Cano consiguió salir a la Argentina en noviembre del 73, y el camino de su desencanto político se fue nutriendo con los fracasos de los Montoneros argentinos, de las Fuerzas Armadas Revolucionarias colombianas, y finalmente sufrió el fin de la Brigada Simón Bolívar en Nicaragua. La última vez que lo vi fue en 1985 en Malmö. Timoneaba un pequeño transbordador que unía ese puerto sueco con Copenhague.

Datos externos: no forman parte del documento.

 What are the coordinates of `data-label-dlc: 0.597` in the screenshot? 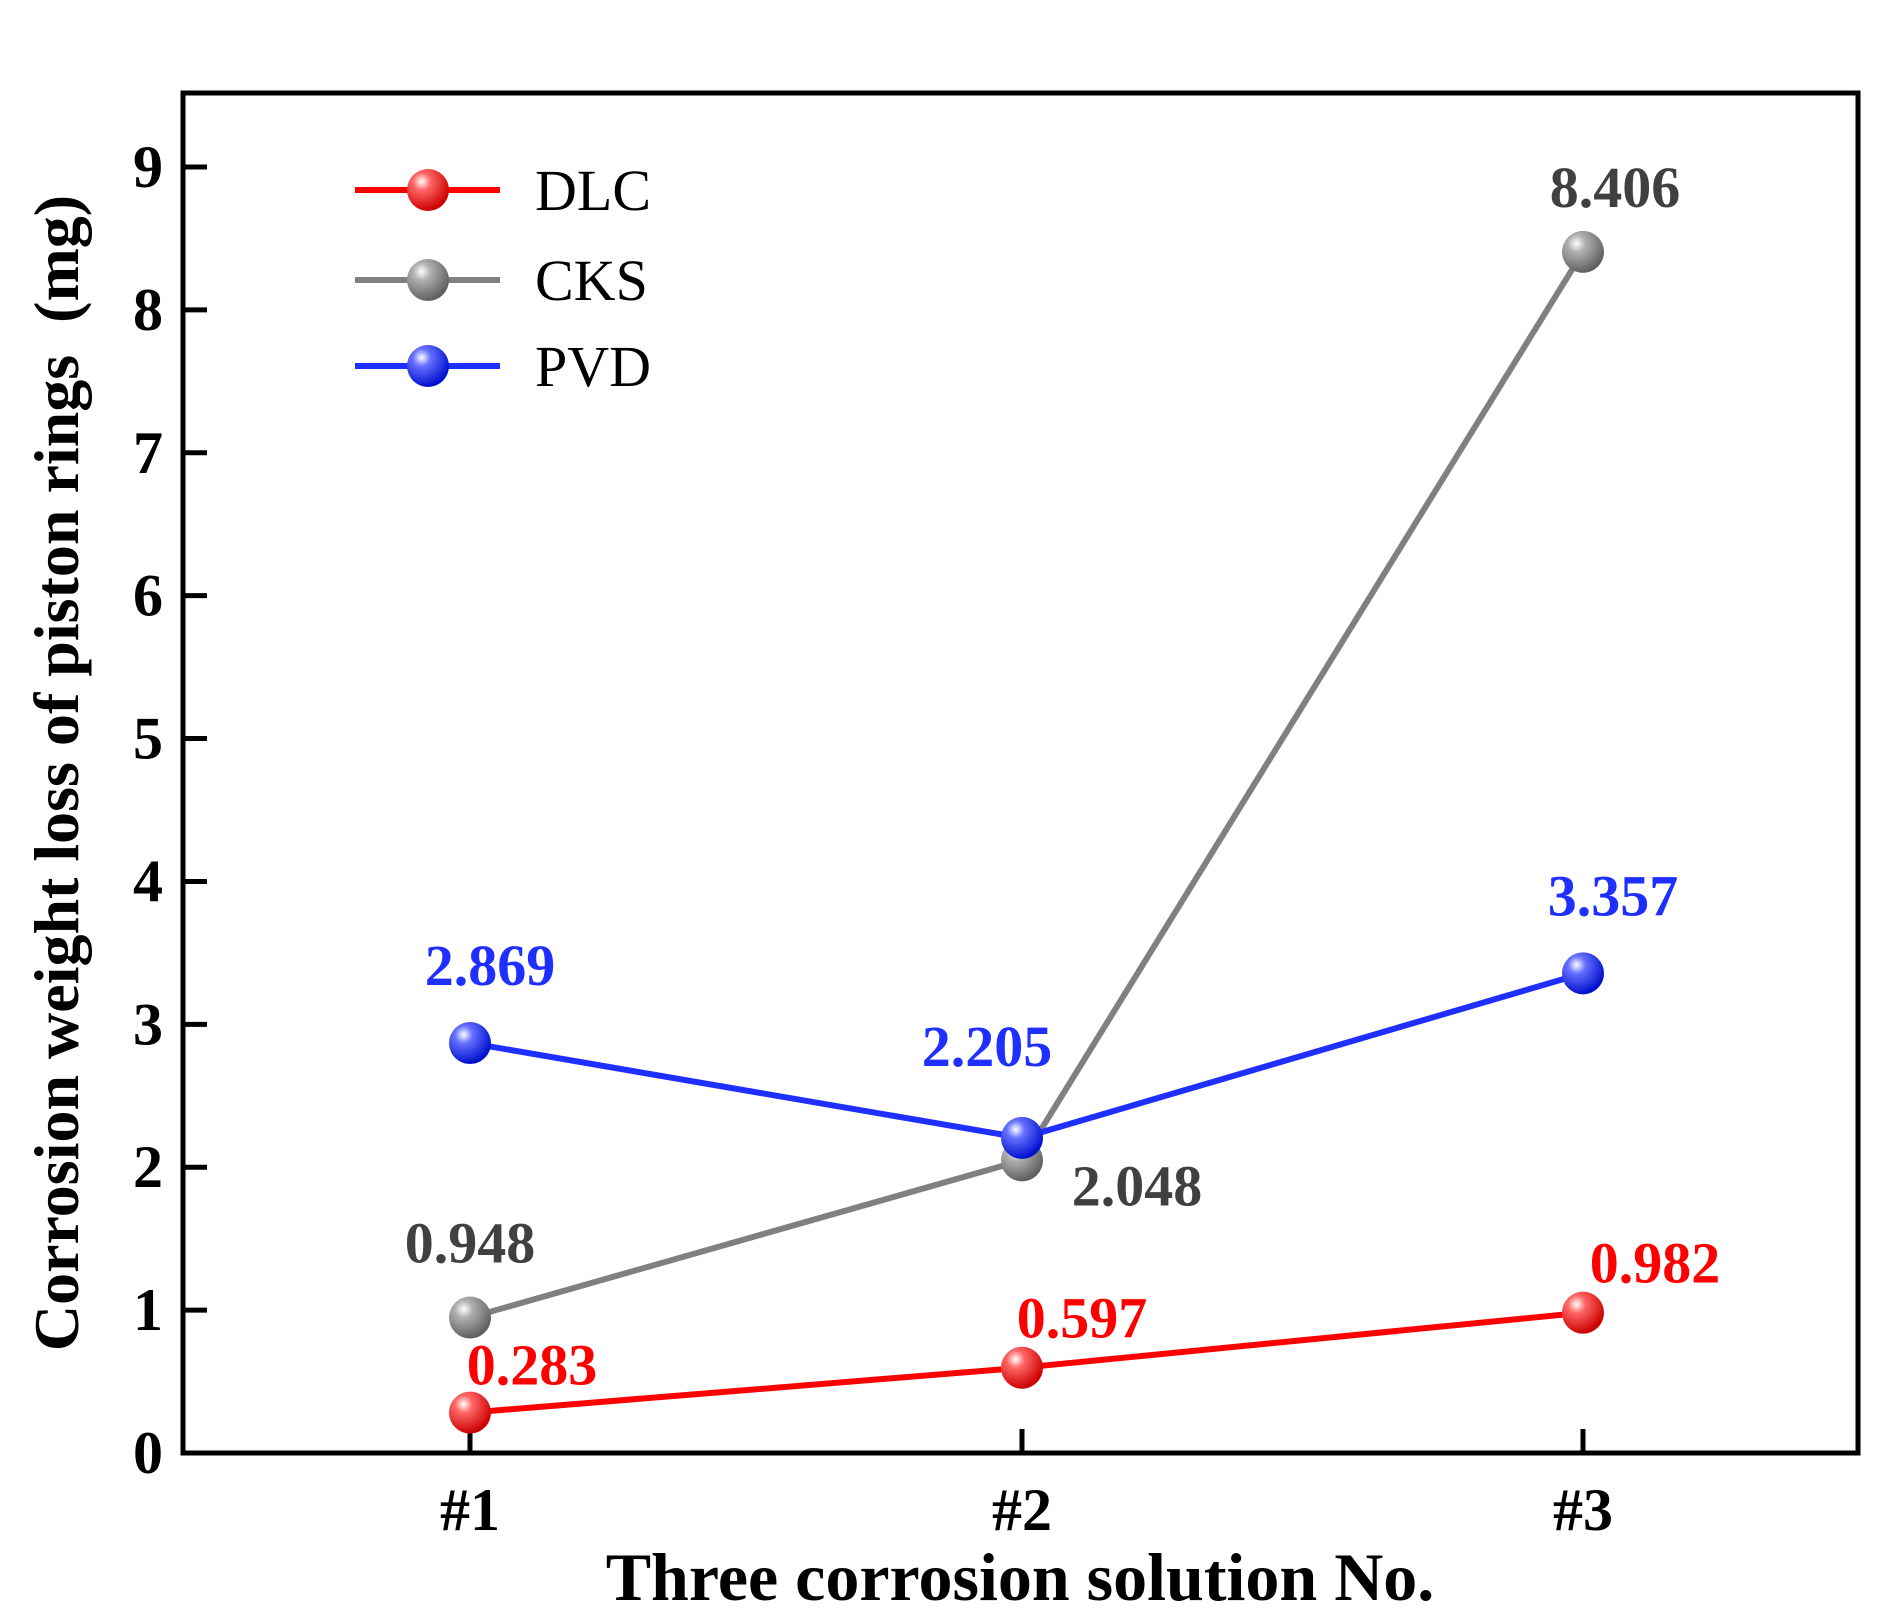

– En un año me largo. He ahorrado dinero para comprar un barco. Un tremendo barco -dijo mientras bebíamos unas cervezas.
– ¿En Chile?
– Sí, pero muy al sur. Nunca saldré más al norte que el Estrecho de Magallanes.
– ¿Y las viejas causas?
– Que se vayan a la mierda. Pero sin mí. Yo soy un descolgado.
Cinco años más tarde volví a verlo, pero en la televisión alemana. Timoneaba el barco de unos alemanes buscadores de tesoros en las aguas preantárticas.
El hombre del casco plateado entró primero al bar y me señaló con un dedo. Detrás entró Cano. Me vio y se tapó los ojos. Enseguida, con un gesto me invitó a la barra.
– No. Sea lo que sea mi respuesta es no -dijo.
– Alégrate o tendré que pagarles el almuerzo a esos tres.